### 抜粋文:
########

オリジナルの工程になるのであまりお話できないのですが、他のワイン用のブドウと同じくらいの水準である80%に上げる方法を、委託先のワイナリーさんと作ってきました。
その過程を経て出来上がったのがシャインマスカットのオレンジワインで、最初からこうなるというのを見据えてはいたのですが、その過程は探り探り、いろいろな方に助けていただきながらできた、本当に思い入れのあるものとなっております。
- 大場
- ご縁と研究と努力が重なって出来上がったのですね。

スピード感と、こだわりの想いとのジレンマも
- 小澤
- いろいろな方にすでに尋ねられていると思いますが、中国が恐ろしいほど広大な面積でシャインマスカットを作っていますし、先になにかの特許を取られるということもあると思います。
また海外で安価な類似品が出るということもあるかもしれないですが、考えていること、対策などを含め、今の率直な見解をお聞かせいただけますか?
- 青山
- 中国のシャインマスカットに関しては、正直そこまで今のところは脅威には感じていないです。
1つが日本ブランドであること。
コピーブランドってデメリットの部分があるのかなと思っていて。
ブランド価値っていう意味では、日本のシャインマスカットを扱っているっていうのはすごい強みだなと思っております。
これからシャインマスカットのオレンジワインが仮に中国から発売される恐れも確かにあるなと思っている中で、単にそのブランド価値で差をつけるだけではなくて、本当にスピード感を持ってそのシャインマスカットのオレンジワインという世界市場を先に取ってしまうことが要になるのかなと思っています。
そこに関してはスピード感を持ってやっていきたいなと思っております。
- 大場
- そのスピード感をと言った時に、自社ワイナリーでやるのか、委託で作っていただくのかなど、 いろいろなやり方あると思うのですが、なぜ自社ワイナリーでやろうと決めているのでしょうか。
- 青山
- 全部を自社ワイナリーでやろうと思っているのは、経営がどうこうとかではなくて、シンプルに一番最初の私の想いである、自分の育てたブドウで、自分で造ったワインを、自分で提供したいというワガママが根本にあります。
もしかしたらおっしゃっていただいた通り、自分でワイナリーを建てるよりも、他のワイン工場の設備を借りて作るというのを続けた方が、リスクも低くて、もしかしたらお金回りもいいかもしれないんですが。
理屈じゃなくて感情で、この全部自分で関与したものを最後まで届けたいという想いがあるから、そうしたいっていうだけですね。
でもスピード感を持ってやるためにも、まだ自分のワイナリーができるまでには、どうしてもどれだけ急いでもまだ時間がかかるので、来年再来年とかは、他のワイナリーさんに自社のシャインマスカットを持ち込んででも作ることが、もしかしたらもっとスピード感を持って先に世界市場に食い込めるかもしれないので、そこは考えていきたいなと思っています。

########

### データ一覧:

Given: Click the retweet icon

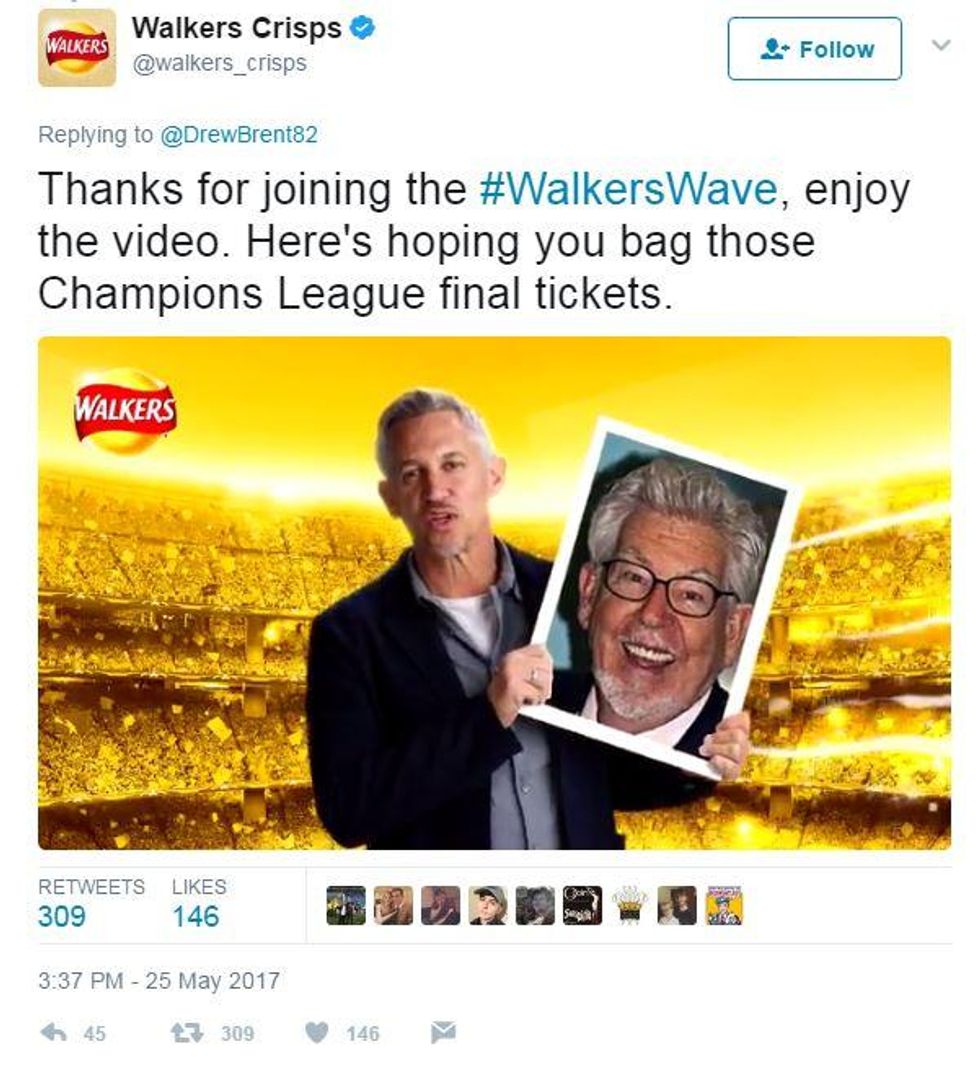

########

### やること:
抜粋文の「ブランド価値っていう意味では」から「うしたいっていうだけですね。」までを、一字も変えずに引用してください。 一覧は抜粋文とは関係ありません。

### 答え:
ブランド価値っていう意味では、日本のシャインマスカットを扱っているっていうのはすごい強みだなと思っております。
これからシャインマスカットのオレンジワインが仮に中国から発売される恐れも確かにあるなと思っている中で、単にそのブランド価値で差をつけるだけではなくて、本当にスピード感を持ってそのシャインマスカットのオレンジワインという世界市場を先に取ってしまうことが要になるのかなと思っています。
そこに関してはスピード感を持ってやっていきたいなと思っております。
- 大場
- そのスピード感をと言った時に、自社ワイナリーでやるのか、委託で作っていただくのかなど、 いろいろなやり方あると思うのですが、なぜ自社ワイナリーでやろうと決めているのでしょうか。
- 青山
- 全部を自社ワイナリーでやろうと思っているのは、経営がどうこうとかではなくて、シンプルに一番最初の私の想いである、自分の育てたブドウで、自分で造ったワインを、自分で提供したいというワガママが根本にあります。
もしかしたらおっしゃっていただいた通り、自分でワイナリーを建てるよりも、他のワイン工場の設備を借りて作るというのを続けた方が、リスクも低くて、もしかしたらお金回りもいいかもしれないんですが。
理屈じゃなくて感情で、この全部自分で関与したものを最後まで届けたいという想いがあるから、そうしたいっていうだけですね。